Permanecí sentada en el coche un largo rato antes de que mi ira fuera apaciguándose y mi respiración volviera a la normalidad. «¡Cuánto nos ha hecho sufrir!», parodié con saña. Pobre adolescente, asustada, valerosa. Qué coraje no tendría que haber reunido simplemente para decir a los Djiak que estaba embarazada, no digamos ya para no ir al hogar de madres solteras que le habían buscado. Algunas compañeras mías de escuela con menor resistencia que ella regresaron contando historias espantosas de trabajo agotador, habitaciones espartanas y mala alimentación, un castigo de nueve meses bien dosificado por las monjas.

Me sentí ferozmente orgullosa de mi madre por haberse enfrentado a sus pontificantes vecinos. Recuerdo la noche que desfilaron ante la casa de Louisa, arrojando huevos y vociferando insultos. Gabriella salió al porche delantero y los humilló cara a cara. «Sois cristianos, ¿no?», les dijo en su inglés de fuerte acento extranjero. «Pues vuestro Cristo va a sentirse muy orgulloso de vosotros esta noche.»

Los pies desnudos estaban empezando a helárseme dentro de los zapatos. El frío fue devolviéndome poco a poco la serenidad. Encendí el coche y abrí la calefacción. Cuando tuve los pies calientes me dirigí hacia la Calle Ciento Doce y giré al oeste hasta la Avenida L. La hermana de Louisa, Connie, vivía allí con su marido, Mike, y sus cinco hijos. Ya que estaba peinando el Sector Sur podía incluirla a ella.

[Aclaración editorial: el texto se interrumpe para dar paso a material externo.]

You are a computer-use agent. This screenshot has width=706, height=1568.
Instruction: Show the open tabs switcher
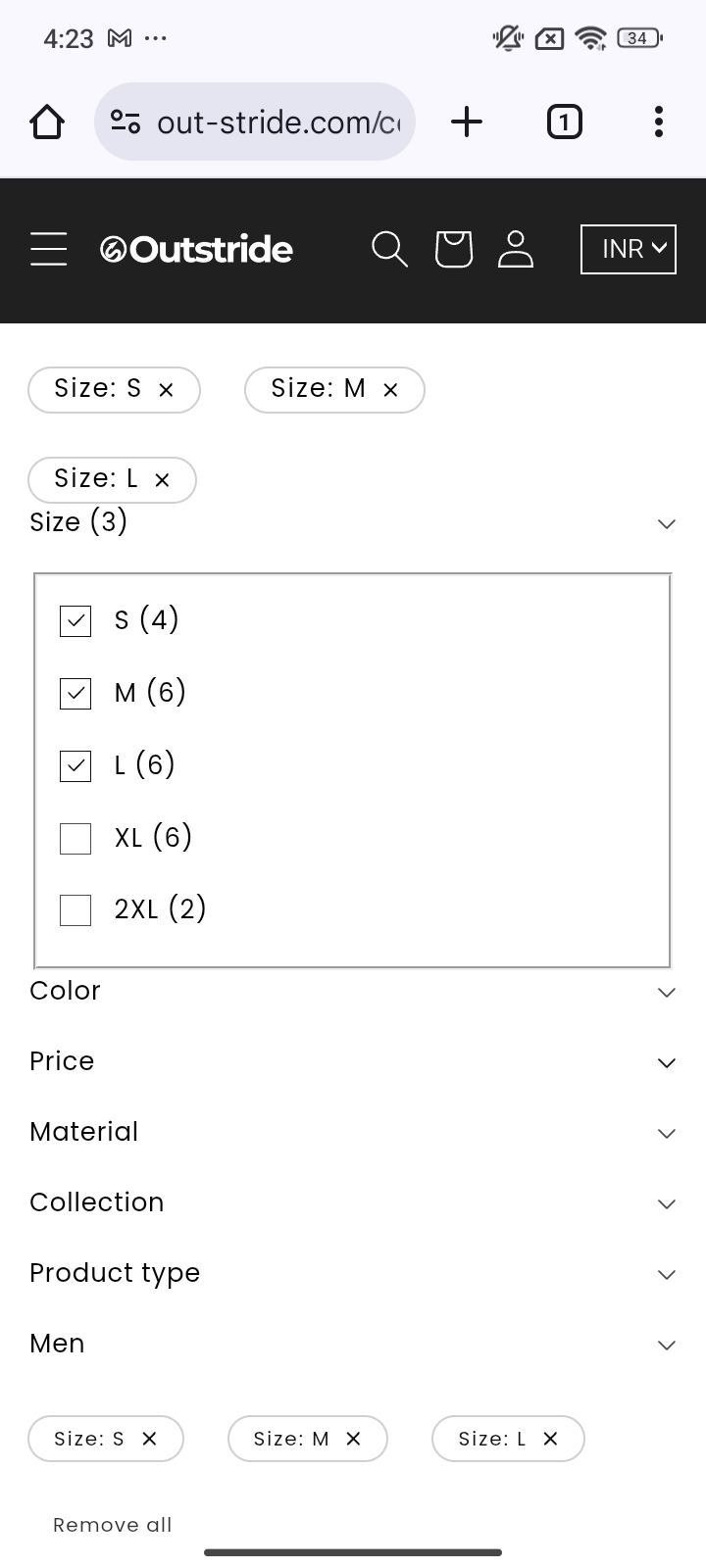[564, 122]
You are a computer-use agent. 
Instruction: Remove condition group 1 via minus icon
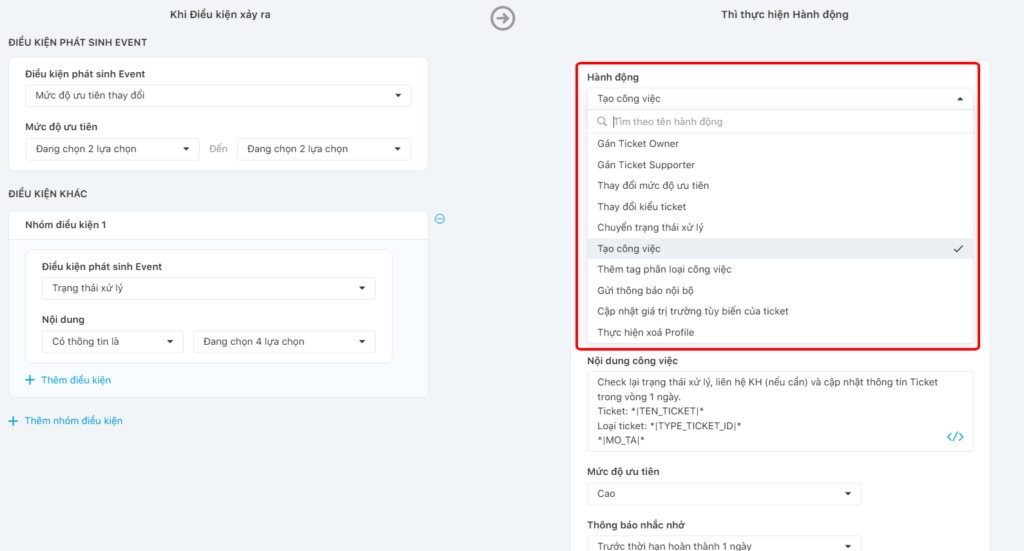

Connie tenía cinco años más que Louisa, pero seguía viviendo con sus padres cuando su hermana se quedó embarazada. En el Sector Sur vivías en casa hasta que te casabas. En el caso de Connie, vivió con sus padres aun después de casarse hasta que ella y su marido tuvieron dinero ahorrado para una casa propia. Cuando al fin compraron una de tres dormitorios, ella dejó el trabajo para dedicarse a ser madre: otra tradición del Sector Sur.

Comparada con su madre, Connie era una mujer bastante desaseada. Había una pelota de baloncesto en el diminuto césped delantero, y hasta mi mirada inexperta podía detectar que el porche no se había fregado en el pasado reciente. Pero los cristales de la contrapuerta y de las ventanas frontales relucían sin una sola raya, y ni una huella de dedos desfiguraba la madera de sus marcos.

Connie apareció en la puerta cuando toqué el timbre. Sonrió al verme, pero nerviosamente, como si sus padres la hubieran llamado para advertirle que pasaría por allí.

– Ah. Ah, eres tú, Vic. Yo… estaba a punto de irme a la tienda, en realidad.

Su rostro largo y anguloso no era apto para la mentira. Su piel, rosada y pecosa como la de su sobrina, enrojeció al hablar.

– Es una pena -dije secamente-. Hace diez años que no nos vemos. Tenía esperanzas de ponerme al día con los niños y Mike, y demás.

Permaneció con la puerta abierta.

– Ah. ¿Has ido a ver a Louisa, no? Mamá… mamá me ha dicho que no está muy bien.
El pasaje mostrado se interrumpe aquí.